Reproduce, unchanged, the lines between the one holding "Screen dimensions: 1124x545" and the last line of the records, including both ends, but no pictures.

◇ ◇ ◇ ◇

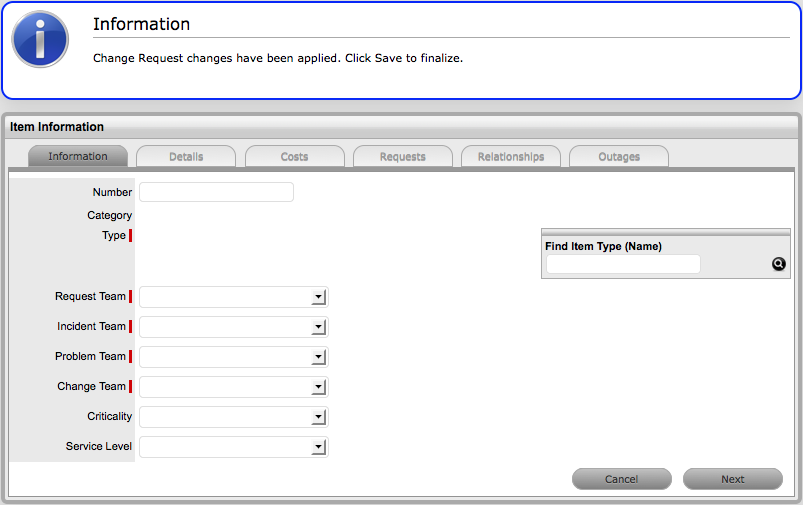Image resolution: width=803 pixels, height=505 pixels.
Task: Click the blue Information icon in the banner
Action: (40, 40)
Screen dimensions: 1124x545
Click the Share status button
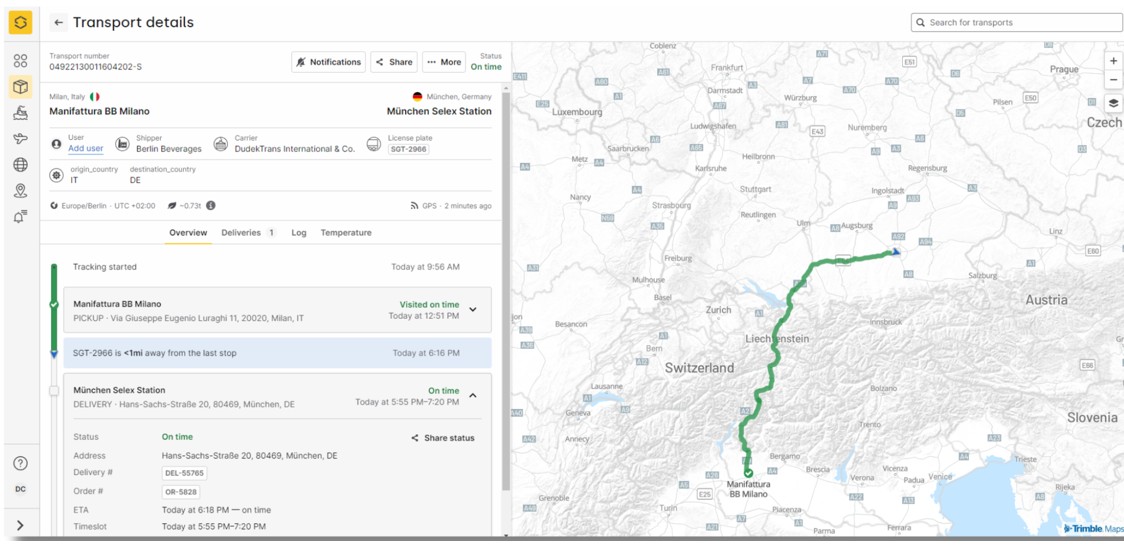pyautogui.click(x=442, y=438)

◇ ◇ ◇ ◇

- **Task solution**
Screen dimensions: 1124x545
Click the Share status button
pyautogui.click(x=442, y=438)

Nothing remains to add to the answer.